While Prioleau’s book draws from four years of research, Bush’s features 30 years of images. Like many creatives, the pandemic shutdown provided the time to finally get to the project. Early on in 2020 Bush started sending snapshots from her phone to friends and many, including R.E.M.’s Michael Stipe, responded with, “Where is the book?”
When she set one in motion, he wrote the forward. Bush’s hope is that her photos will spark feelings. “I like the in-between moments the best. They connect the monumental moments with the everyday [ones] so that neither becomes more important,” Bush said, adding that in her mind an image of her daughter’s interactions is just as important of one of Stipe or Helena Christensen.
Courtesy of Christy Bush
With a fine art background, Bush said she didn’t understand that fashion was an art form until she started working at Interview magazine in 1993. Instead of a standard shot of a standing model, her take includes an elegiac teenage girl plunged in a swimming pool wearing a beautiful Molly Goddard dress.

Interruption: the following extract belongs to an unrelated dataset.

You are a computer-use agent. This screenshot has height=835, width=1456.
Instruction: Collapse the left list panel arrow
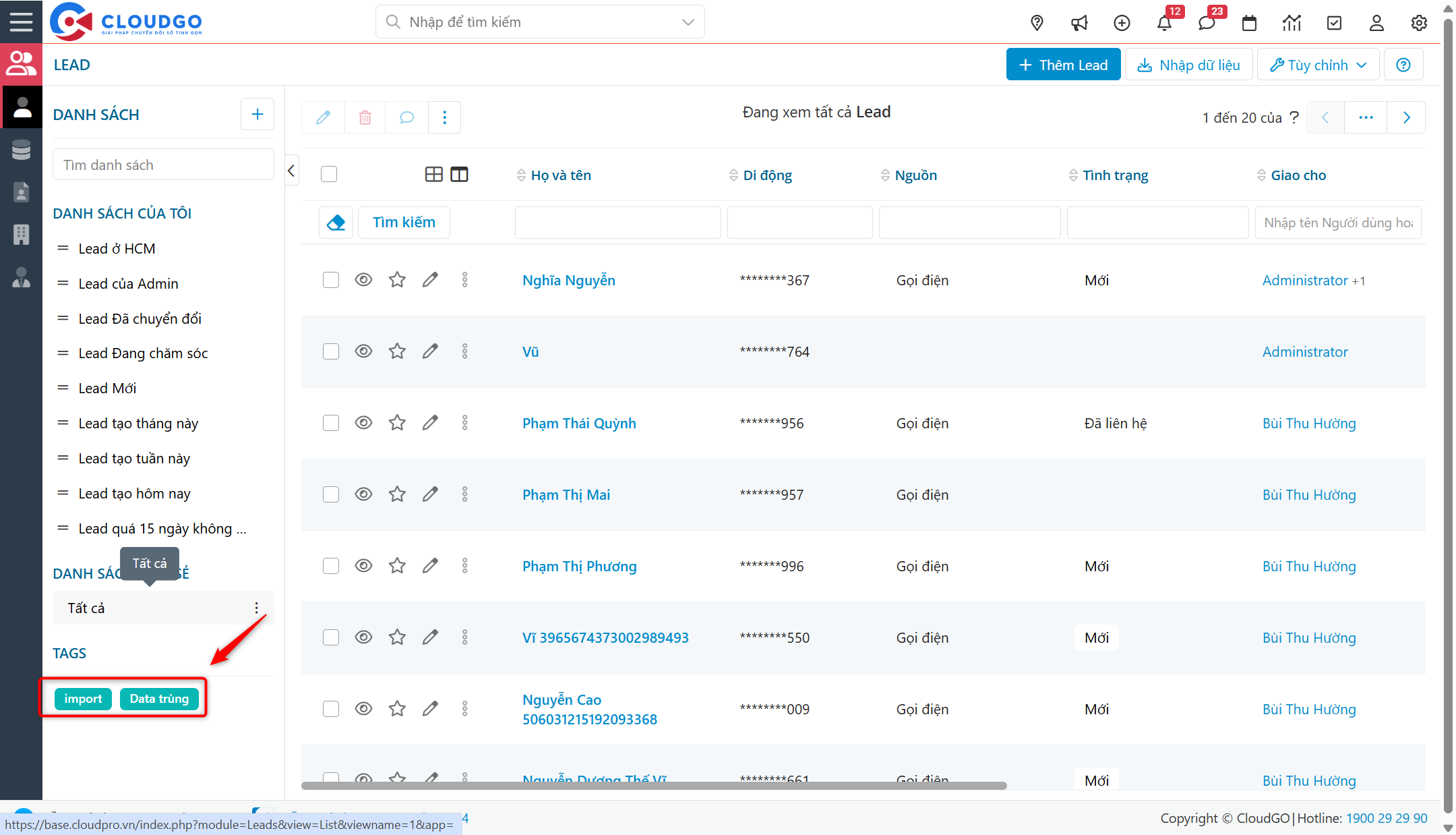coord(291,171)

In addition to Richard Pandiscio, Bush’s time in New York included working for his photographer partner Todd Eberle. “I think they liked that I wasn’t a polished photographer. I had no fear,” Bush said.
Leaving through the book, Bush said: “I see my life. Each one of those pictures has a story that goes with it and I’m not a writer. It’s a very visceral experience for me and at times very painful.”
Her ex-husband, Interpol’s Sam Fogarino, is featured throughout. “Even when you go through a divorce in the kindest way possible and with much respect, it’s the end of a life together and memories,” said Bush, who spent 10 years shooting the band and had never shared many of her images publicly before the new book.
Another poignant subject was Amy Winehouse, whom Bush photographed admiring a Polaroid that Bush had just taken of the Grammy winner with her then-husband Blake Fielder-Civil at the 2007 Coachella music festival. On assignment there for WWD and Entertainment Weekly, while also being part of Interpol’s entourage, Bush used Polaroids as icebreakers before shooting digital.
Winehouse was “shy and very sweet. And she loved that Polaroid,” Bush recalled. “It was like a little gift. With somebody like that, their existence is giving to everybody else.”
Less enthused about the current state of fashion photography, she used to love going to the magazine stand to get everything she could get her hands on and saving them. “I miss that. I was at the hairdresser the other day. I picked up the March issue of Vogue and it was skinny like January,” Bush said. “Everything is so air-brushed. I like it a little bit raw. I love Tim Walker’s work. It’s beautiful but there was also a textural aspect. Even though it was so art-directed and gorgeous, it still had a base in some kind of reality. Maybe that’s from shooting film as well.”
Courtesy of Christy Bush
Having stepped away for a bit at one point to focus more on raising her daughter, Bush continues to work with the stylist Heathermary Jackson and she loves being able to mix fashion with real life in shoots. The photographer is represented by the Atlanta gallery Jackson Fine Art, which also represents Sally Mann, Maude Schuyler Clay and Cig Harvey among the other photographers. Bush is ready for the next book — one about her Polaroids.